Above all, we “conservative” Catholics longed and worked and prayed for the “reform of the reform” in the liturgy. We firmly believed that, once the fads and novelties and outright abuses were corrected, we could restore reverence and dignity to the Mass. We imagined—and if we were fortunate, occasionally encountered—a Mass actually celebrated according to the guidelines laid out by Sacrosanctum Concllium, and we found it beautiful.
This was the position of the late, great Msgr. Richard Schuler in St. Paul, MN. His mantra was, “Do what the Council asked.” He took over the helm of St. Agnes parish in St. Paul on the cusp of the Novus Ordo, in 1969. The previous pastor had been a peritus at all the sessions of Vatican II and he had begun to implement the liturgical changes actually mandated, as they were described in the documents, and NOT according to the feverish vagueries of the acolytes of the nebulous “spirit of Vatican II”. The result was a liturgical ars celebrandi that was decidedly Roman and traditional. Schuler had been an internationally known Church musician, and so he brought another level to the sound liturgical praxis in place. With his stable pastorate of over 30 years, there was at St. Agnes as close to what the Council actually mandated as one could effect. Leaving aside the ongoing debate about the soundness of the Novus Ordo and whether it truly reflects what the Council Fathers wanted, one might weigh the success of Schuler’s approach of fidelity in the 30+ 1st Masses celebrated at the parish during his pastorate, as well as the good preservation of a K-12 school, no mean feat in the post-Conciliar chaos.
Lawler then swiftly enumerates the collapse of Catholic parishes, doctrine, liturgy that resulted after the Council saying that, and some will demure for different reasons, the declines “were not, we repeated, caused by the Council. The misinterpretation of the Council was to blame.” Some think that the devolution in the Church across the board stems from the documents themselves, purposely sewn through with ambiguities which made what some would call “misinterpretation” inevitable, given that survival of so many modernists in key positions. At the same time, one could choose to interpret them under the safeguarding and even correcting lens of fidelity and in continuity with our Tradition.
Lawler lauds the efforts of John Paul II and Benedict XVI to hold back the tide (St. King Canute’s feast was yesterday, by the way).
And then came Pope Francis.
Sapienti pauca.
You can go to Catholic Culture for the rest, but I will leave you with this.
Within the past week I have spoken with a half-dozen other Catholics who, like me, have begun regularly attending the Traditional Latin Mass. In every case, their movement toward the TLM began during the current pontificate. We did not move toward traditionalism because the Trads attacked the Pope; it would be far more accurate to say that we moved in that direction because the Pope attacked us.
That sounds right.
I am getting anecdotal reports from all sorts of people and places that attendance at Traditional Latin Masses is up.

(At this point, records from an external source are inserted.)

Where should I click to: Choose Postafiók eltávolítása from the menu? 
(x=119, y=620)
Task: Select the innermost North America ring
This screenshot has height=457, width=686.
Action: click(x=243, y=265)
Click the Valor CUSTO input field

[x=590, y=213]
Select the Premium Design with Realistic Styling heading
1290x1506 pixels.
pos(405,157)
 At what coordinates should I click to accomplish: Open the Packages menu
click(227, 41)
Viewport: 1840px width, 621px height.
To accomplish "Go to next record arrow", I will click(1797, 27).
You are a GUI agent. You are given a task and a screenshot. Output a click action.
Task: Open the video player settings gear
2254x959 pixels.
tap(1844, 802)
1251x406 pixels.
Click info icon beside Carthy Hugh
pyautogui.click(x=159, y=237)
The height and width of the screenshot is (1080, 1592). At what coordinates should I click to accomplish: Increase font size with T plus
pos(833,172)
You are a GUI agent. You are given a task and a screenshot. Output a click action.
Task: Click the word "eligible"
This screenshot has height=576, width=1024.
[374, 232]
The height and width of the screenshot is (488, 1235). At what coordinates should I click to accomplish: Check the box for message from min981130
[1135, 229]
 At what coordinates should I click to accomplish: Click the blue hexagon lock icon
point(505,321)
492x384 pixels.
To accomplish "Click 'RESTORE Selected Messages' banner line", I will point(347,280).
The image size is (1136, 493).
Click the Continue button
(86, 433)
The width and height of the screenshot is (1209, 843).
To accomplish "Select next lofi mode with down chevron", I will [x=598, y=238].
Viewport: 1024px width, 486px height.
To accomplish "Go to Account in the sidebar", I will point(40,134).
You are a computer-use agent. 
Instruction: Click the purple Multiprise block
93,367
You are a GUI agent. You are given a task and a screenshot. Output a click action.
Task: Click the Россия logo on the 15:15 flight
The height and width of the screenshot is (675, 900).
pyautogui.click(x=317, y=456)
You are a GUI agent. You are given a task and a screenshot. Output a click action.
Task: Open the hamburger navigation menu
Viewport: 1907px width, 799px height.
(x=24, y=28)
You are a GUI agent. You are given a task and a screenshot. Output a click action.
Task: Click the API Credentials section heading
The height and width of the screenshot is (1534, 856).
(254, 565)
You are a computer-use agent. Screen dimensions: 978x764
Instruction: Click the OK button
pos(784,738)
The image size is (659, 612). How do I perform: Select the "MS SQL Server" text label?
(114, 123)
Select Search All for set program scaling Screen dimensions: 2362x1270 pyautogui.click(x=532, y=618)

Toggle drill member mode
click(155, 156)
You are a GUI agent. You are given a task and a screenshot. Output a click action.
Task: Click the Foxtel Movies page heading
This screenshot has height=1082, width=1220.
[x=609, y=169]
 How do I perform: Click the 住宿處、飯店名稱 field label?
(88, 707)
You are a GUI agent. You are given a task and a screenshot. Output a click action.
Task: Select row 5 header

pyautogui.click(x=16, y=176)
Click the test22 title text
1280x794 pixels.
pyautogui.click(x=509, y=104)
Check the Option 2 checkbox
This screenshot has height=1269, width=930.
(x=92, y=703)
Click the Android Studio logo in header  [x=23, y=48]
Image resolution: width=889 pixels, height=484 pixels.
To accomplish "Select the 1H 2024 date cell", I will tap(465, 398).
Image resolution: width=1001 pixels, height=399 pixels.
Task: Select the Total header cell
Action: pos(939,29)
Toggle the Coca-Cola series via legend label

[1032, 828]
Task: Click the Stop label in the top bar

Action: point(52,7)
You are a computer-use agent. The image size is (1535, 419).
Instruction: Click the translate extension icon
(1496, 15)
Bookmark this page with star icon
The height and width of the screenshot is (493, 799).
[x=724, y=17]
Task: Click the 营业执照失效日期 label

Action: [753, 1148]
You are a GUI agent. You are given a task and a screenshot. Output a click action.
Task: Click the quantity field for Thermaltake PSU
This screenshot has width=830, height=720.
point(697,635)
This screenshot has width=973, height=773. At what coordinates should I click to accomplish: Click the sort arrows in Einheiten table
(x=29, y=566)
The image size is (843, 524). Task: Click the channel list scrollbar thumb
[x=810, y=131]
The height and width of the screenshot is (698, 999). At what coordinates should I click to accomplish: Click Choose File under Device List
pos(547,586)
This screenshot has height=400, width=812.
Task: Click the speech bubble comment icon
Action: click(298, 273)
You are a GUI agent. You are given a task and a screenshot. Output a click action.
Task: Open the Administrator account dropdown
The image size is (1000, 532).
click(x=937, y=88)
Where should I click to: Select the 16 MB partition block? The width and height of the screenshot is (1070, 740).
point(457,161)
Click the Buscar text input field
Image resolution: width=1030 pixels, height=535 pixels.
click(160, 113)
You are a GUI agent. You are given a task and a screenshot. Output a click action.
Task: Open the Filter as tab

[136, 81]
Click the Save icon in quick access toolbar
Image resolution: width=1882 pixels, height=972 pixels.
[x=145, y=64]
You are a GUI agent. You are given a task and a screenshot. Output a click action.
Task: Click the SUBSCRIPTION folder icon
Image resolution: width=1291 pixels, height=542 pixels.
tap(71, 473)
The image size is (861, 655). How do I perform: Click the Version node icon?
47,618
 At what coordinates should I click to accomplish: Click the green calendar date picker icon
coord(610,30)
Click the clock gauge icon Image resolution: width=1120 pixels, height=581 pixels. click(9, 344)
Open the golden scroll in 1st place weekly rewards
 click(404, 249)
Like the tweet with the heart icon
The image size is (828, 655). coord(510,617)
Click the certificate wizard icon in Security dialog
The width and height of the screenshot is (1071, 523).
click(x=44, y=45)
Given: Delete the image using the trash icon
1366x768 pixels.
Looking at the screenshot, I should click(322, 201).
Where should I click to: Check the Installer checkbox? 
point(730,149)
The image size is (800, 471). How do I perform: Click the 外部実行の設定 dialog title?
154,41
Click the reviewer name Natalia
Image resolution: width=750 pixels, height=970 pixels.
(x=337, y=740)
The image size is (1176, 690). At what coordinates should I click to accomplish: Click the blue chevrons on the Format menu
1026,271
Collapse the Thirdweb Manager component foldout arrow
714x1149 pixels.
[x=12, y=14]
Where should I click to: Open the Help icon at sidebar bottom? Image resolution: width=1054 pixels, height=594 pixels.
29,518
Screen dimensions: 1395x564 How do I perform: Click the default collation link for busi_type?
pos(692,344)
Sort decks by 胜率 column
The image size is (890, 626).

It is going to stay up and go up.
As Tertullian noted with his characteristic flare, the blood of martyrs is the seed of the Church. Persecution stimulates the work of the Holy Spirit in the hearts and minds of the faithful, such that all that is good, true and beautiful flourishes even in the harshest clime.
In attacking, marginalizing, tyrannizing the faithful who desire reverent traditional sacred liturgical worship and doctrine (liturgy is doctrine), the powers-that-be are sowing and accelerating their own downfall.